PDA

View Full Version : Updating A Big Site & Retaining Rankings


Molly
03-15-2006, 06:39 AM
Hi

Persently the company I am working for are looking at a project to rebuild a very large very well ranked website. Now one of the most important things about the project is that we do not lose them the persent ranking they have in the search engines.

Presently they 58,000 pages indexed by google. Could anyone give me some advice on how to keep a website of this size well indexed after a rebuild.

Thanks

Wail
03-15-2006, 07:11 AM
Hi Molly,

I would look at Google's sitemap XML (https://www.google.com/webmasters/sitemaps/) program first. With this you'll be able to quickly introduce any new URLs to Google and get reporting back on any old URLs Google may be aware of from the old site but which it can't currently get at.

MSN and Yahoo are beginning to take RSS 2.0 feeds as something close to a sitemap XML too.

Of course, the best bet is to re-use all your old URLs in your new site. This is often quite a challenge but if it is possible then it is certainly worth doing.

Let's say you can't re-use your old URLs. You're looking at the use of server side redirects to go in the place of each old URL and redirect both users and spiders to the new URL for that page. By default, servers and server side script will issue a '302' header but to get the very best transfer from one page to another you'll want to work with '301' redirects instead. I've just written a longer post about redirects (http://forums.searchenginewatch.com/showthread.php?p=76092) which may be helpful here.

If you're dealing with .html or .htm pages then this can get tricky as these suffices don't tend to support server side script. I've found that in Apache its best to re-configure the server to let it treat .html pages as, for example, as PHP. You can also use .htaccess and Mod_rewrite (http://httpd.apache.org/docs/1.3/mod/mod_rewrite.html).

In IIS, if you're dealing with .html and old .html suffixes, then you could create a virtual directory for each old URL and redirect via that. That'll be a tough task for your server and I suspect your infrastructure people will hate you. Suggest it first and then back down to the use of ISAPI filters (http://msdn.microsoft.com/library/default.asp?url=/library/en-us/vccore98/HTML/_core_isapi_extensions.3a_.filters.asp). Heh. ISAPI filters are also work for the server people to do but it'll look like a nice compromise. With ISAPI filters you're using regular expression rules (as you'll use with Mod_rewrite) to tell the server that when it sees a pattern like http://www.example.com/old/site/*anything*.html that that now translates as http://www.example.com/new/*anything*.asp.

As a back up have a nicely formatted custom 404 error page. Your users may well find old dead pages (as it's awfully hard to get all those redirects in correctly) and you don't want to loose them by showing them unhelpful error pages. A custom 404 error page with a search box or a sitemap is a good way to keep the user on your domain. Just make certain that your custom 404 error page continues to return the 404 header.

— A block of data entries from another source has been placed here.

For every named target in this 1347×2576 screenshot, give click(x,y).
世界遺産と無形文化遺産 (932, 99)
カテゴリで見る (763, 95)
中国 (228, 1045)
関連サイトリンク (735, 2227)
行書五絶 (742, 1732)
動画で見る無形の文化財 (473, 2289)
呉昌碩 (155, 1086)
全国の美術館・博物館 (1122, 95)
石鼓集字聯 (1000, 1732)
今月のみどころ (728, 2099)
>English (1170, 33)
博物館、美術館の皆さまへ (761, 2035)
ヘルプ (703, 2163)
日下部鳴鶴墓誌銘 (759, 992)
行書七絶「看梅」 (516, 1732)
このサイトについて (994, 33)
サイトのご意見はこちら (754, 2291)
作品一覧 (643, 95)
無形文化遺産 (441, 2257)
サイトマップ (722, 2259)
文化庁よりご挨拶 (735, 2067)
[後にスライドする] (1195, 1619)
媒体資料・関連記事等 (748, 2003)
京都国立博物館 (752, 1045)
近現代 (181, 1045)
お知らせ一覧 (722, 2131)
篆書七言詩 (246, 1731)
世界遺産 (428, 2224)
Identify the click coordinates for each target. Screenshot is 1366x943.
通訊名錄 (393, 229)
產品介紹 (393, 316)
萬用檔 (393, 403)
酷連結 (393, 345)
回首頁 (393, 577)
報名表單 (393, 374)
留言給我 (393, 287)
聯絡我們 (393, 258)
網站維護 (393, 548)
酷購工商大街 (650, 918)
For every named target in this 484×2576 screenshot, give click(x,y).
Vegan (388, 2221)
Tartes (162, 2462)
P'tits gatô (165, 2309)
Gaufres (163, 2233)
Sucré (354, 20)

As for a more general "how will 50, 000 new pages be indexed?" question I'm afraid that depends very much on how search engine friendly it is. If you're using a nicely structured site with clean href anchors from page to page then search engines will have no problem indexing the site. If you're using JavaScript and forms then the search engines may never see many of these 50, 000 new pages. If you're using Flash or Ajax then your 50, 000 pages may be 'conceptual pages' only and your site may in fact only be one URL and therefore only one page for the search engines to find.

If your site currently as a good PageRank (http://www.google.com/technology/) then you can expect Google to crawl and index your new site more quickly than if you have a low PageRank. One of the main goals of going through all that redirect drama is to ensure that you're not throwing away any old PageRank and that you're transferring as much as possible to the new site.

There are SEOrs on these forums who will tell you that PageRank is worthless now. There is a debate. I agree that PageRank has no impact on page position. However, I do believe that PageRank is still an indication of how often Google will visit and how thorough each visit will be.

Once again, Google's sitemap XML is the best way to ensure that any target URLs are introduced to it.